Because of its simple syntax, a CSV is easy to parse and analyze. The same cannot be said for Excel or PDF files. With the latter, you must consider both content and appearance. A Google search should reveal tools for converting an Excel file into a CSV. I do not know whether there are similar tools for PDF files. In any case, practically speaking, you need to eyeball an Excel file or PDF to determine whether there are problems with its appearance.

You may be able to separate the content testing from appearance testing.

I once tested a complicated reporting system for a bank. There were many types of reports, each with a variety of configurable options. The data resided in a relational database, and as in your example the export formats were CSV, Excel, and PDF. The developer wisely separated querying the database from producing the output file. To improve testability, he provided a test mode in which the raw queried output could be dumped to a file. He also provided a way to generate a CSV, Excel or PDF from a raw set of data.
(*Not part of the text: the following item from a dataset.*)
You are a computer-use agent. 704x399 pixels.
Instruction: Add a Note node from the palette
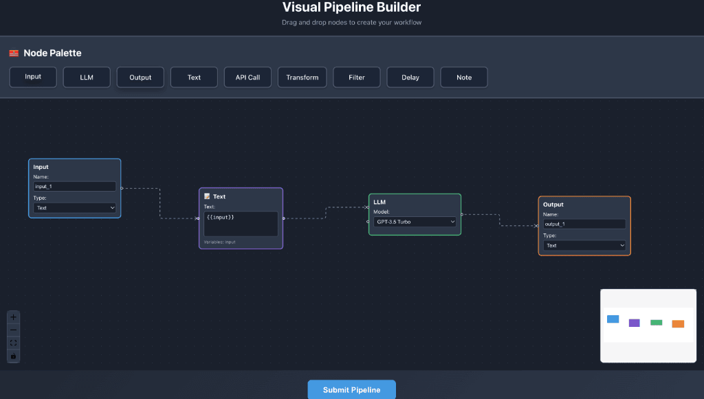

Given these "testability" features, I could break the reporting system testing into two independent tests: a test of whether a set of inputs produced the right raw data., and a test of whether a set of raw data could be converted into an CSV, Excel, and PDF correctly. I was able to automate the first test. I also automated the CSV tests. The Excel and PDF tests were still manual, but at least it was not necessary for a human to eyeball an Excel and PDF of every report with every report option.

  • It is SSRS (SQL Server Reporting Services), I am looking for it.